Giboshi – A hidden vegetable in the garden
During a conversation about gardening with a friend of a friend, I mentioned that it would be impossible to grow hostas on my plot due to the slugs. The response – Eat the leaves before the slugs! It is true; you can eat hosta leaves and flowers with the young shoots being the most sought after. Check out this website www.giboshiarekore.com/recipe
Hostas, native to China, Japan, and Korea, are also known as Funkia, Plantain Lillies, or Giboshi. Its culinary name in Japan is Urui. They are herbaceous perennial plants, growing from rhizomes or stolons, preferring a slightly acidic fertile and well-drained soil. Hostas benefit from a mulch of good organic matter or leaf mould.

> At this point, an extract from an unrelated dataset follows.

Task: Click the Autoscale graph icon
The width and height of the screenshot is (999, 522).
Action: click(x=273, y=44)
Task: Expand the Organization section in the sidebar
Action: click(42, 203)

The hosta variegation is due to naturally occurring plant mutations, commonly known as sports, producing leaves with the various colour shadings and markings. Or we have the beautiful Hosta.sieboldianna with its glaucous waxy leaf coating giving a lovely blue appearance.
Hostas are angiosperms (plants that have flowers and produce seeds within a carpel) monocotyledons (plants that have one seed leaf). The genus is now placed in the Asparagaceae family (though formerly placed in the Liliacea family). Named after the Austrian botanist, Nicolaus Thomas Host, the personal physician to the Holy Roman Emperor Francis ll, the majority of hosta species grown today are from plants introduced to Europe from Japan by Philipp Franz von Siebold in the 19th Century.
The question now is which supermarket will be the first to sell hosta leaves for supper? And will the slugs revolt as we take away yet another delectable vegetable from their dining table.